Work item: However many lines the data holds, transcribe them all exactly.

=== Begin Enclosure ===

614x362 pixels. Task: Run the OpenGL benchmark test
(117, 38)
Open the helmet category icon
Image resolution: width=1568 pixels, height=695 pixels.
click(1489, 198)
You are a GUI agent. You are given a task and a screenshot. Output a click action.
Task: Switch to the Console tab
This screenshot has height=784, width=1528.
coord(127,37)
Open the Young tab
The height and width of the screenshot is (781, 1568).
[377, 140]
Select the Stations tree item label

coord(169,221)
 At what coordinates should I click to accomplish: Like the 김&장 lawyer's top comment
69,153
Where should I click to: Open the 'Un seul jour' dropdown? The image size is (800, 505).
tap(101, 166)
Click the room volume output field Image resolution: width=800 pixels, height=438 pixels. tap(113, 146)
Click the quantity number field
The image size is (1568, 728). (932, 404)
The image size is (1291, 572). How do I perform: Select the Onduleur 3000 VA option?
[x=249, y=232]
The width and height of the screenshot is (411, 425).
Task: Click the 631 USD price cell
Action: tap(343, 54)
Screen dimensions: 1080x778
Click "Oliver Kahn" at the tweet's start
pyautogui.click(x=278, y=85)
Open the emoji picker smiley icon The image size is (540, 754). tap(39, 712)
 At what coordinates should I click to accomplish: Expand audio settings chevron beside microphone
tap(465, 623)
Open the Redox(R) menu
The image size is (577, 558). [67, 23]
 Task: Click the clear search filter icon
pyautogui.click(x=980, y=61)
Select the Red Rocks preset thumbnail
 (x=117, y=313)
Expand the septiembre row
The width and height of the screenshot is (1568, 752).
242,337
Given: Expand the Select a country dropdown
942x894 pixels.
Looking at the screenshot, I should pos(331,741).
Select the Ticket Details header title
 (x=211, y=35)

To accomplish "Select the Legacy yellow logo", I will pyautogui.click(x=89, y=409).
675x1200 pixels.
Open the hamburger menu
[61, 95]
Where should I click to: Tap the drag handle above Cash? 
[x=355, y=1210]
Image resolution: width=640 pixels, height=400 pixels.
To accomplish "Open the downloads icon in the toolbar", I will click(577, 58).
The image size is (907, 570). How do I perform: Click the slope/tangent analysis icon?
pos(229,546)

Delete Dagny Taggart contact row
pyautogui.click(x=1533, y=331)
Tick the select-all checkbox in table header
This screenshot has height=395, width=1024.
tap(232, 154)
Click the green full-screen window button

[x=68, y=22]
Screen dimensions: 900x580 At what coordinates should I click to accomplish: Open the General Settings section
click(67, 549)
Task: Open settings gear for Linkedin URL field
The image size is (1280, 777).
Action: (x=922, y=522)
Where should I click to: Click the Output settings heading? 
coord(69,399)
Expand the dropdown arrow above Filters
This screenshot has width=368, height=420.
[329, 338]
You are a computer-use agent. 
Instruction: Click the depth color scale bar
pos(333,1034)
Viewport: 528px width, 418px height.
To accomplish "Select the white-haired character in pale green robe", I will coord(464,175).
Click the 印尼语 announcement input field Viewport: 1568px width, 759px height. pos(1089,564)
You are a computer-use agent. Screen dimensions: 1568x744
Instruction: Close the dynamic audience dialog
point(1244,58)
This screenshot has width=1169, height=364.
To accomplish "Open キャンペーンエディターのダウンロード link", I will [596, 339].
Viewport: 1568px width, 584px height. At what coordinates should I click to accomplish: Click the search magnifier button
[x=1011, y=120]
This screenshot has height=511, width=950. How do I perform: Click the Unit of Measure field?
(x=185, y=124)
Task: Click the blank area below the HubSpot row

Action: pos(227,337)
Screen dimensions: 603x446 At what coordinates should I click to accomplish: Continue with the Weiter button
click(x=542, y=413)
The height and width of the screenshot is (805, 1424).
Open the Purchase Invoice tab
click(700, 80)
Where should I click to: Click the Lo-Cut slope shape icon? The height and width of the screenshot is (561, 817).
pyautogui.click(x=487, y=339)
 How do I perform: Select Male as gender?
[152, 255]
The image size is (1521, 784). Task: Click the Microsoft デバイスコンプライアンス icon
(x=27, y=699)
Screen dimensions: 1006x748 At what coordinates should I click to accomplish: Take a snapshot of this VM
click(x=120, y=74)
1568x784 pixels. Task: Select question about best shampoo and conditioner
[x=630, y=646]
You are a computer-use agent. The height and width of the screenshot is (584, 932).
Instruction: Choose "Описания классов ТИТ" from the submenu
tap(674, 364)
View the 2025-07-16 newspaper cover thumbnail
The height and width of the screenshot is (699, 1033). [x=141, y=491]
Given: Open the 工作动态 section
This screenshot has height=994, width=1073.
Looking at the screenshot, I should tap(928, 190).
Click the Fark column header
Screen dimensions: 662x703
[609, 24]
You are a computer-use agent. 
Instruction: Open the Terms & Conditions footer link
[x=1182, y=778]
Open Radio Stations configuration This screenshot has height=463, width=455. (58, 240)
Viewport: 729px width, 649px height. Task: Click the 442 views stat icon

=== End Enclosure ===

Answer section:
614x362 pixels. Task: Run the OpenGL benchmark test
(117, 38)
Open the helmet category icon
Image resolution: width=1568 pixels, height=695 pixels.
click(1489, 198)
You are a GUI agent. You are given a task and a screenshot. Output a click action.
Task: Switch to the Console tab
This screenshot has height=784, width=1528.
coord(127,37)
Open the Young tab
The height and width of the screenshot is (781, 1568).
[377, 140]
Select the Stations tree item label

coord(169,221)
 At what coordinates should I click to accomplish: Like the 김&장 lawyer's top comment
69,153
Where should I click to: Open the 'Un seul jour' dropdown? The image size is (800, 505).
tap(101, 166)
Click the room volume output field Image resolution: width=800 pixels, height=438 pixels. tap(113, 146)
Click the quantity number field
The image size is (1568, 728). (932, 404)
The image size is (1291, 572). How do I perform: Select the Onduleur 3000 VA option?
[x=249, y=232]
The width and height of the screenshot is (411, 425).
Task: Click the 631 USD price cell
Action: tap(343, 54)
Screen dimensions: 1080x778
Click "Oliver Kahn" at the tweet's start
pyautogui.click(x=278, y=85)
Open the emoji picker smiley icon The image size is (540, 754). tap(39, 712)
 At what coordinates should I click to accomplish: Expand audio settings chevron beside microphone
tap(465, 623)
Open the Redox(R) menu
The image size is (577, 558). [67, 23]
 Task: Click the clear search filter icon
pyautogui.click(x=980, y=61)
Select the Red Rocks preset thumbnail
 (x=117, y=313)
Expand the septiembre row
The width and height of the screenshot is (1568, 752).
242,337
Given: Expand the Select a country dropdown
942x894 pixels.
Looking at the screenshot, I should pos(331,741).
Select the Ticket Details header title
 (x=211, y=35)

To accomplish "Select the Legacy yellow logo", I will pyautogui.click(x=89, y=409).
675x1200 pixels.
Open the hamburger menu
[61, 95]
Where should I click to: Tap the drag handle above Cash? 
[x=355, y=1210]
Image resolution: width=640 pixels, height=400 pixels.
To accomplish "Open the downloads icon in the toolbar", I will click(577, 58).
The image size is (907, 570). How do I perform: Click the slope/tangent analysis icon?
pos(229,546)

Delete Dagny Taggart contact row
pyautogui.click(x=1533, y=331)
Tick the select-all checkbox in table header
This screenshot has height=395, width=1024.
tap(232, 154)
Click the green full-screen window button

[x=68, y=22]
Screen dimensions: 900x580 At what coordinates should I click to accomplish: Open the General Settings section
click(67, 549)
Task: Open settings gear for Linkedin URL field
The image size is (1280, 777).
Action: (x=922, y=522)
Where should I click to: Click the Output settings heading? 
coord(69,399)
Expand the dropdown arrow above Filters
This screenshot has width=368, height=420.
[329, 338]
You are a computer-use agent. 
Instruction: Click the depth color scale bar
pos(333,1034)
Viewport: 528px width, 418px height.
To accomplish "Select the white-haired character in pale green robe", I will coord(464,175).
Click the 印尼语 announcement input field Viewport: 1568px width, 759px height. pos(1089,564)
You are a computer-use agent. Screen dimensions: 1568x744
Instruction: Close the dynamic audience dialog
point(1244,58)
This screenshot has width=1169, height=364.
To accomplish "Open キャンペーンエディターのダウンロード link", I will [596, 339].
Viewport: 1568px width, 584px height. At what coordinates should I click to accomplish: Click the search magnifier button
[x=1011, y=120]
This screenshot has height=511, width=950. How do I perform: Click the Unit of Measure field?
(x=185, y=124)
Task: Click the blank area below the HubSpot row

Action: pos(227,337)
Screen dimensions: 603x446 At what coordinates should I click to accomplish: Continue with the Weiter button
click(x=542, y=413)
The height and width of the screenshot is (805, 1424).
Open the Purchase Invoice tab
click(700, 80)
Where should I click to: Click the Lo-Cut slope shape icon? The height and width of the screenshot is (561, 817).
pyautogui.click(x=487, y=339)
 How do I perform: Select Male as gender?
[152, 255]
The image size is (1521, 784). Task: Click the Microsoft デバイスコンプライアンス icon
(x=27, y=699)
Screen dimensions: 1006x748 At what coordinates should I click to accomplish: Take a snapshot of this VM
click(x=120, y=74)
1568x784 pixels. Task: Select question about best shampoo and conditioner
[x=630, y=646]
You are a computer-use agent. The height and width of the screenshot is (584, 932).
Instruction: Choose "Описания классов ТИТ" from the submenu
tap(674, 364)
View the 2025-07-16 newspaper cover thumbnail
The height and width of the screenshot is (699, 1033). [x=141, y=491]
Given: Open the 工作动态 section
This screenshot has height=994, width=1073.
Looking at the screenshot, I should tap(928, 190).
Click the Fark column header
Screen dimensions: 662x703
[609, 24]
You are a computer-use agent. 
Instruction: Open the Terms & Conditions footer link
[x=1182, y=778]
Open Radio Stations configuration This screenshot has height=463, width=455. (58, 240)
Viewport: 729px width, 649px height. Task: Click the 442 views stat icon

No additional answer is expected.